Continental soon to drift again

Bentley R-Type Continentals aren’t too common, so when an unmolested three-owner car emerges from a dusty hiding place after a decade and a half, it’s something we like to share with you. What’s more: of the 218 R-types with that great fastback body hammered out by HJ Mulliner, this one may well have been the only with purple as its original colour. Yes. Purple. That may seem very Paris Hilton to you and me, but it is said to have been the racing colour of its original owner, a mister RD Weatherall of South Wales.
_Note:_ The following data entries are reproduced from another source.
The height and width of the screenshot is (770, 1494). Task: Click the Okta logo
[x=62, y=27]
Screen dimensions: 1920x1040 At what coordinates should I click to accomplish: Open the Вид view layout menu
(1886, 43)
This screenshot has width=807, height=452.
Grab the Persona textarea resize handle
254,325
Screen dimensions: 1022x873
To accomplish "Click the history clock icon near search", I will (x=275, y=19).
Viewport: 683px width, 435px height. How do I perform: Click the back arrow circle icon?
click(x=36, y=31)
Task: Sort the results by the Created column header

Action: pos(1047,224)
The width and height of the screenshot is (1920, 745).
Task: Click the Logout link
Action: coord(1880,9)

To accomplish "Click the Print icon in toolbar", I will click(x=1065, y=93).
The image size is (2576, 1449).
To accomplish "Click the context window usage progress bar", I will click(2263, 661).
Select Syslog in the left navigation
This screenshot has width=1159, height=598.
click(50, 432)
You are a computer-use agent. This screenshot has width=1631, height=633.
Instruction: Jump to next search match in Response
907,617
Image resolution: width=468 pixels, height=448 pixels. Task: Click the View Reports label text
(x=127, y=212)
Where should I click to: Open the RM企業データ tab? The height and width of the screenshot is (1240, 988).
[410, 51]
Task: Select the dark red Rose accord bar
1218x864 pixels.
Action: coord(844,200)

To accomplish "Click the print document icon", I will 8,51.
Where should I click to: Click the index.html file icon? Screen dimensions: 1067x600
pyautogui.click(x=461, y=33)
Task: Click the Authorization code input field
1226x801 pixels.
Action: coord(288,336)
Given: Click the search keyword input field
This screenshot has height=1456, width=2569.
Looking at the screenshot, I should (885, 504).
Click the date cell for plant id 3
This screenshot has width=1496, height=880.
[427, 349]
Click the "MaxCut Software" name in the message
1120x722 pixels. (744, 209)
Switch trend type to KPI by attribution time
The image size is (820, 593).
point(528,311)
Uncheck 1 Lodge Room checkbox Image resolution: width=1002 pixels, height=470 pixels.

Surprisingly, the name doesn’t ring many bells in our files and on the world wide web. There’s just the mention of a RD Weatherall in a 1930 copy of MotorSport magazine, which wrote he was at the time planning to make an attempt to break the speed record on the water in a 500cc outboard motor boat. Did he ever do it? We can only guess. But he must have been a bit of a character, driving (racing?) his purple Continental R with vanity plates wearing his initials

Unfortunately the car’s next owner decided it looked better in plain white, but then he was a doctor from Yorkshire. The Bentley’s third and current owner kept it that way before laying it up on blocks some 15 years ago. And it seems he didn’t do much more then just that. Now, new owner, if you do decide to restore this car, please bring it back in its original shade. It will be cracking, no doubt. Barons Auctioneers is selling the car at their Sandown Park sale on 21 April.